Start of Extract to read
I built a 8-Bitar clone on the breadboard, and everything seemed to work well except for this motorboating problem. I researched for a bit, finding possible solutions by increasing the value of R4 and trying all 5 of CD4069UBEs I have but they didn't solve this issue. I also found a perfboard layout on Perf and PCB.com during my research, and since 5 or so layouts I tried using his layouts worked without any issues before so I gave it a shot. The exact same problem occurred. I also tried different electrolytic caps to no avail. In addition, it happens when the guitar volume is all the way down.

It seems like quite a few others have had the same problem, but there are also those who succeeded. I just wonder if there's something in the circuit design or I'm just missing something. I'd appreciate any advice/help you can give, as I'm still learning pedal building/electronics. Thanks!

Video: https://www.reddit.com/r/diypedals/comments/wncfsk/parasit_studio_8bitar_clone_help/

Schematic: https://www.parasitstudio.se/uploads/2/4/4/9/2449159/8bitar_doc.pdf

anotherjim

Looks like the last part is an oscillator being modulated by the squared-up guitar signal with the transistor. Hmmm... I'm not sure if it can always be certain to stop the oscillator when you stop playing which needs Q1 to turn off. U1.6 pin12 needs to drop to 0v when playing stops. See if a resistor from U1.1 pin1 to 0v can bias it towards 0v enough to stop Q1 - try 1M for that.
Also, I know the input of this type of thing can be too sensitive to noise and a breadboard build is very open to noise. Try changing R1 from 1M to 100k.

mrmet5

Hey It'll have to be tomorrow but I'll definitely try them! Before that though, does '0V' mean ground here? Forgive me if it's a dumb question. Thanks for your advice!!

anotherjim

Quote from: mrmet5 on August 14, 2022, 09:30:03 AM
Hey It'll have to be tomorrow but I'll definitely try them! Before that though, does '0V' mean ground here? Forgive me if it's a dumb question. Thanks for your advice!!
End of Extract to read
Start of Entries
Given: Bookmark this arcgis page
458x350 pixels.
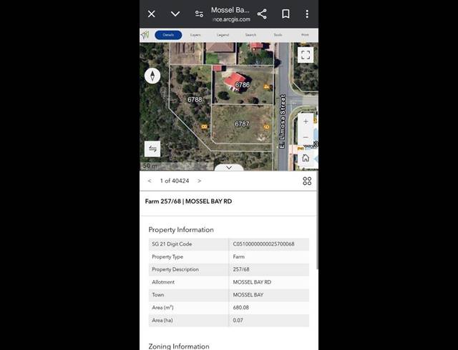Looking at the screenshot, I should 286,14.
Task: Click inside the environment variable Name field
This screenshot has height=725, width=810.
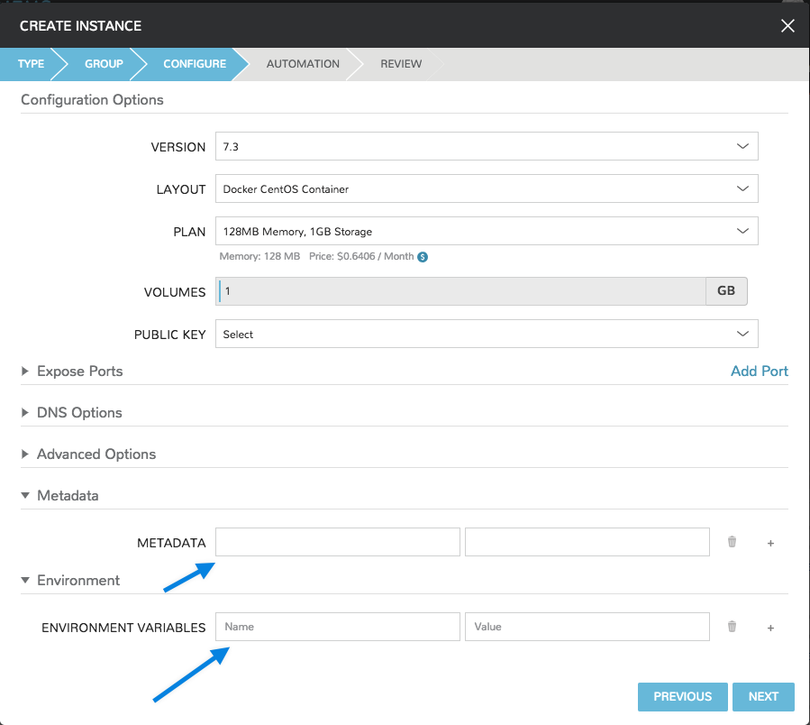Action: click(x=337, y=627)
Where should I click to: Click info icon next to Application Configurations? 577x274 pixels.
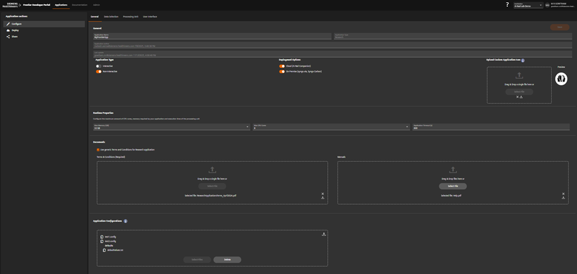tap(125, 221)
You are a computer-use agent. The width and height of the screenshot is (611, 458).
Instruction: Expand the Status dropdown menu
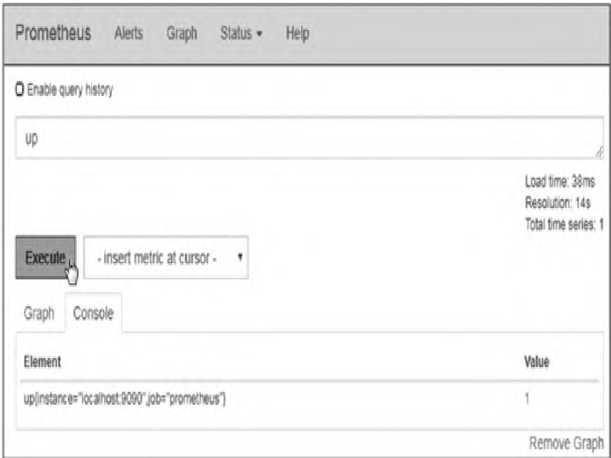point(241,34)
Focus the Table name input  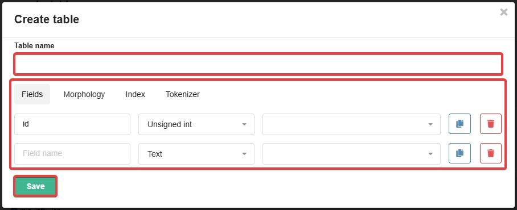(258, 64)
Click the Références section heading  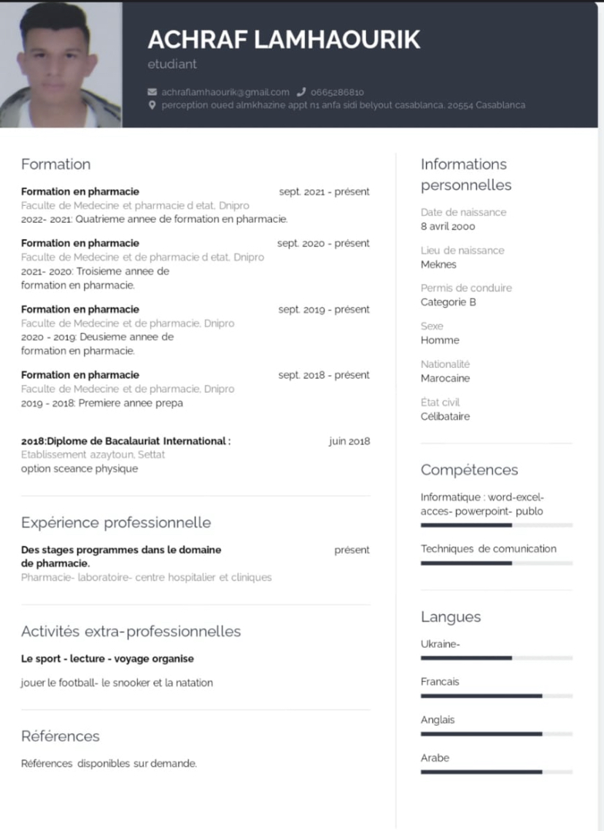(61, 736)
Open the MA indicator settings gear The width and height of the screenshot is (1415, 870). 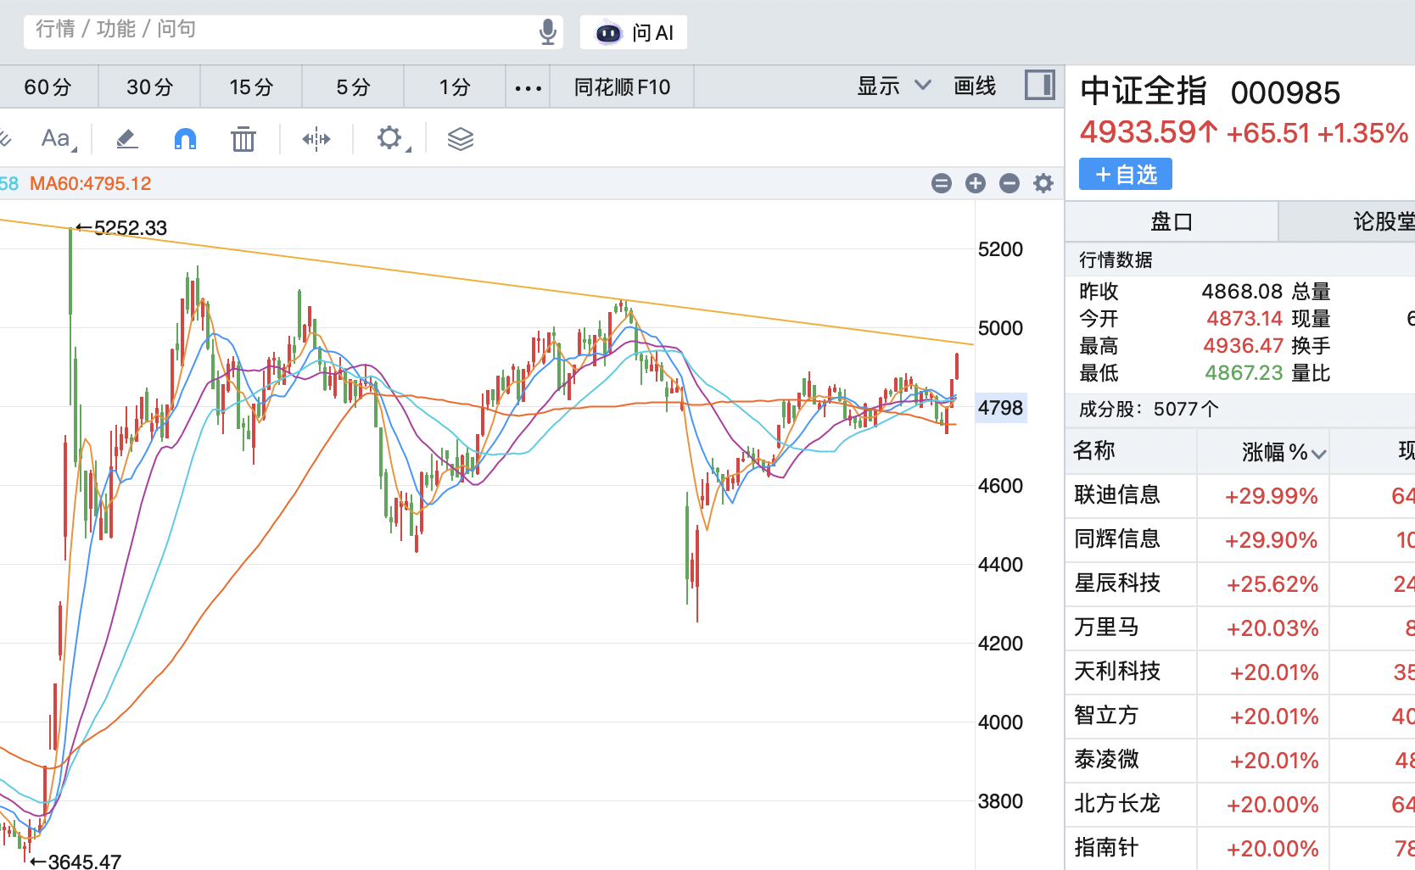(1043, 183)
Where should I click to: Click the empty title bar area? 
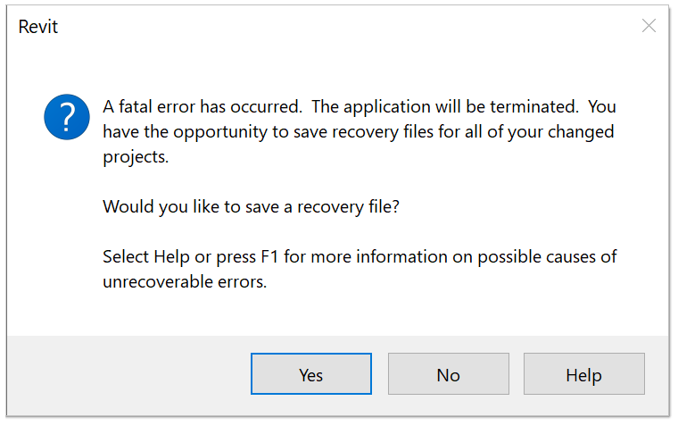[339, 27]
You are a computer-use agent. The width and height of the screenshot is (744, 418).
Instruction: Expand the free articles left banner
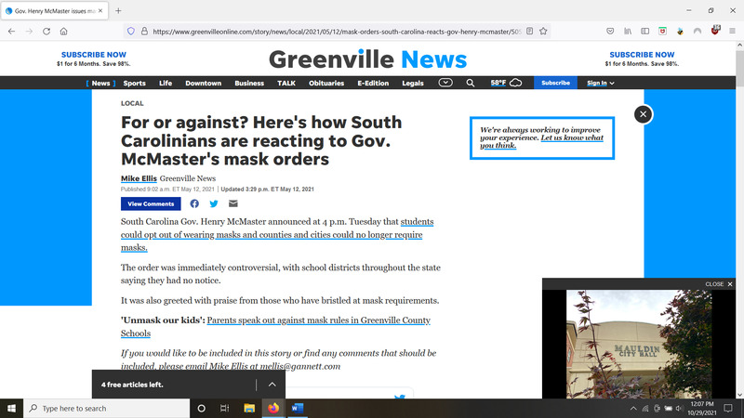pos(272,384)
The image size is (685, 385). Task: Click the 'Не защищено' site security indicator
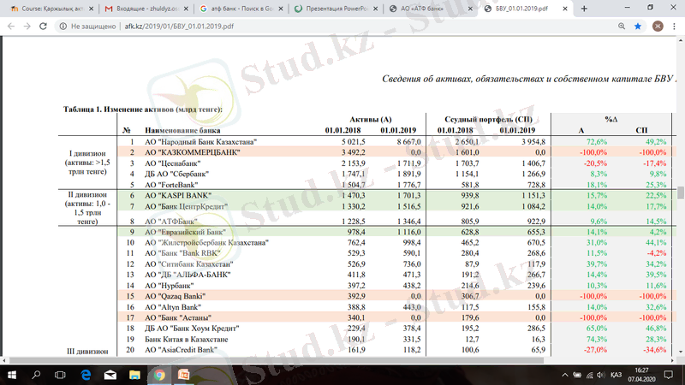click(82, 27)
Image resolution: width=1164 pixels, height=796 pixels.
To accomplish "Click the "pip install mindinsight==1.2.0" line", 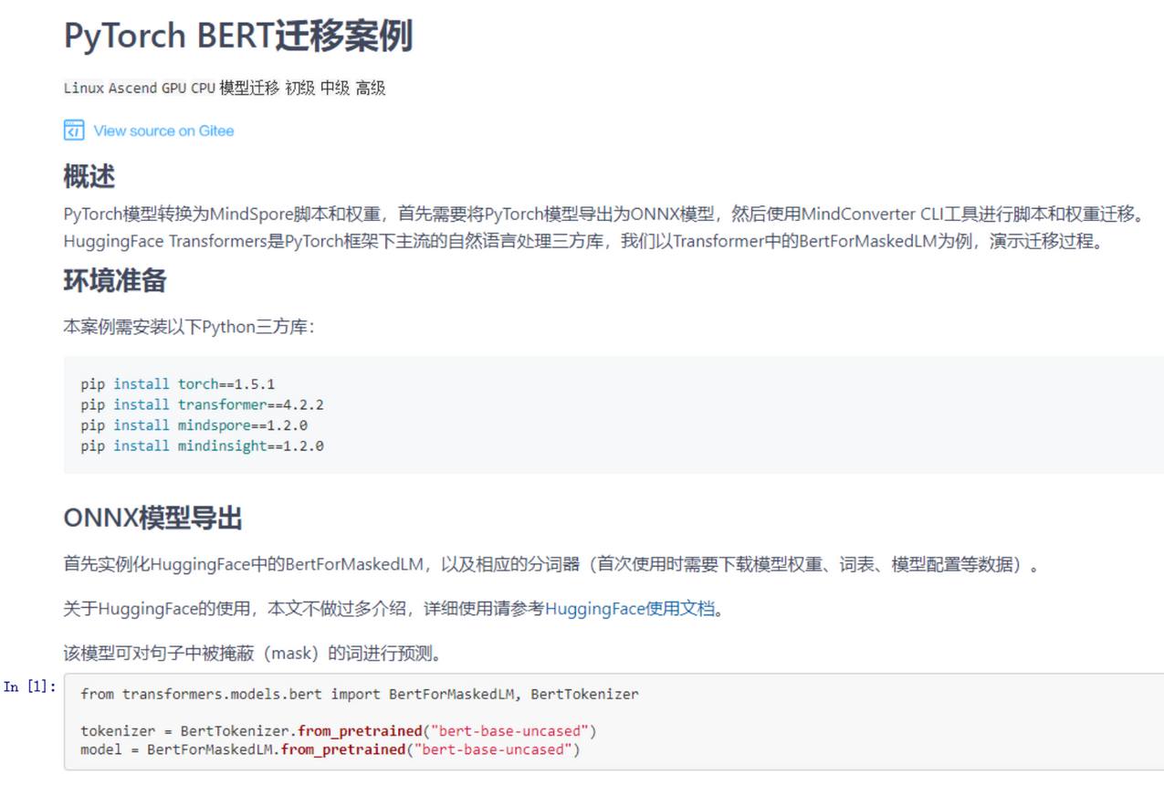I will 202,446.
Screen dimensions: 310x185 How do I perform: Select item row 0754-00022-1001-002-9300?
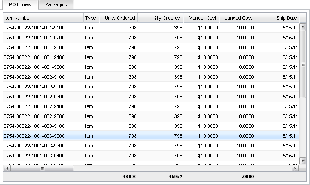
End of Entries
- [Directive 1]: Turn the paragraph of the 8-Bitar clone thread beginning "I built a 8-Bitar clone on the breadboard" into a short bulleted list that keeps its main facts.
- [Directive 2]: Extend the 8-Bitar clone thread by a few sentences, picking up right after its final line.

- [Task response 1]:
- An 8-Bitar clone built on a breadboard works well except for a motorboating problem.
- Increasing the value of R4 and trying all five CD4069UBE chips on hand did not fix it.
- A perfboard layout from Perf and PCB.com was tried, since about five of that author's earlier layouts had worked without issues, but the exact same problem occurred.
- Different electrolytic caps made no difference.
- The problem happens even with the guitar volume all the way down.

- [Task response 2]:
Powers supply 0v which in this case is ground or power supply negative.

mrmet5

Hey Jim,
So unfortunately the motorboating persisted. A few observations though: 1) the motorboating noise now sounded lower; 2) I was able to make it go away, however, as I turned the volume (not the guitar volume) down all the way, as opposed to neither guitar nor effect volume would make it go away before. Do these give you any clue? Thanks again for your help!


anotherjim

You know what, I didn't look at the video before. That's not breadboard but perfboard. Breadboard is what we call the solderless plugin things.
If you can power it without anything plugged in, measure the chip pin voltages.

mrmet5

I know it's not a breadboard in the video but I did test it on a breadboard before soldering but the results were exactly the same.

Now the voltage readings on 1 to 6 are all between 1.8V and 2V, and 8 is 1.94V, 9 is 0.09V, 10 is 1.99V, 11 is 1.95V, 12 is 0.02V, 13 is 2.5V and 14 is 4.7V.

anotherjim

Shouldn't pin14 be nearer 9v? What are you powering it with? A bad battery can measure good when not supplying anything but drop the voltage a lot when it's got work to do.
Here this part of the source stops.